§ Your objective:
Arrange the records as a Markdown table, starting at the line containing "Select block number 46" and ending at the line containing "will click(x=239, y=154).". Use the columns Row and Text, number each line, and leave out blank lines.

§ Material:

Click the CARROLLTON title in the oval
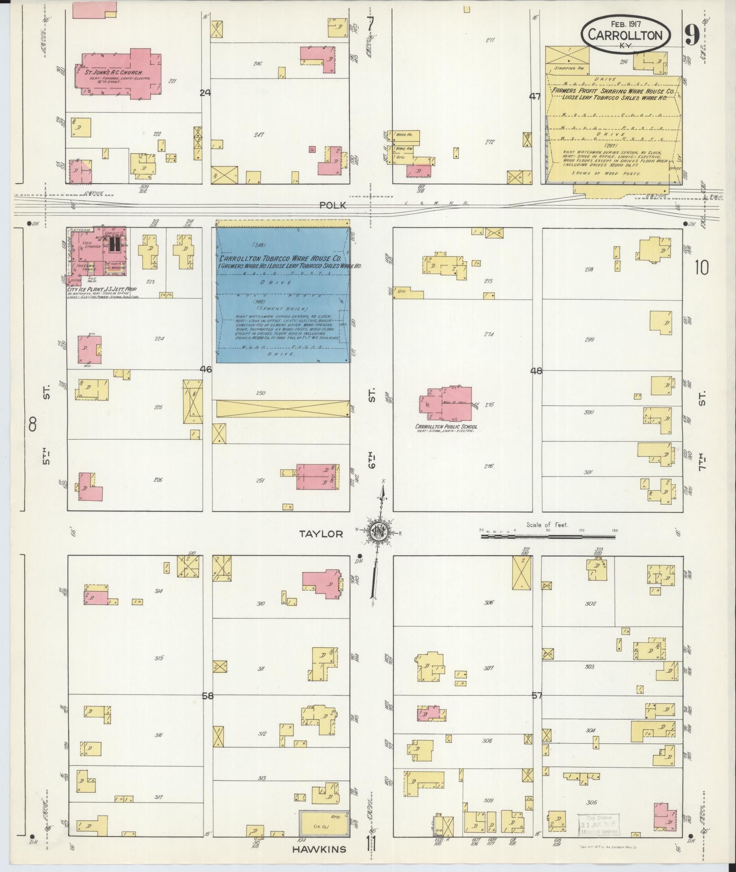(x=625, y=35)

--

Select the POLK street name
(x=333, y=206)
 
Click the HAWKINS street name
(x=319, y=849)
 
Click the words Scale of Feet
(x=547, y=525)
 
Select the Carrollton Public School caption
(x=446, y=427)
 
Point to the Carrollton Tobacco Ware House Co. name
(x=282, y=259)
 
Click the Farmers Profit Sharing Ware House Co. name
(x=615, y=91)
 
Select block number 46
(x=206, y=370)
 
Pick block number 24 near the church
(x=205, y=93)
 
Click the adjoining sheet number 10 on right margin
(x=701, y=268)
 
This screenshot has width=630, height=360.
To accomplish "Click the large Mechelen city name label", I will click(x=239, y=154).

...

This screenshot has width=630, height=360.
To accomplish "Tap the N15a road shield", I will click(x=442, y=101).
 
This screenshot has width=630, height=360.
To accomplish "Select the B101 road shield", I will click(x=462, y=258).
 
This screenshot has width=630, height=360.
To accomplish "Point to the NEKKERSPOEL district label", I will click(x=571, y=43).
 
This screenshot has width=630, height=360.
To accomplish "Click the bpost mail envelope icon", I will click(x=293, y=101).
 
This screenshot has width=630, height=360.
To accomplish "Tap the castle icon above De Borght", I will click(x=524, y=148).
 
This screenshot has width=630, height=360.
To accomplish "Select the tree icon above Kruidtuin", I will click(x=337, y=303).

§ Response:
| Row | Text |
|---|---|
| 1 | Select block number 46 |
| 2 | (x=206, y=370) |
| 3 | Pick block number 24 near the church |
| 4 | (x=205, y=93) |
| 5 | Click the adjoining sheet number 10 on right margin |
| 6 | (x=701, y=268) |
| 7 | This screenshot has width=630, height=360. |
| 8 | To accomplish "Click the large Mechelen city name label", I will click(x=239, y=154). |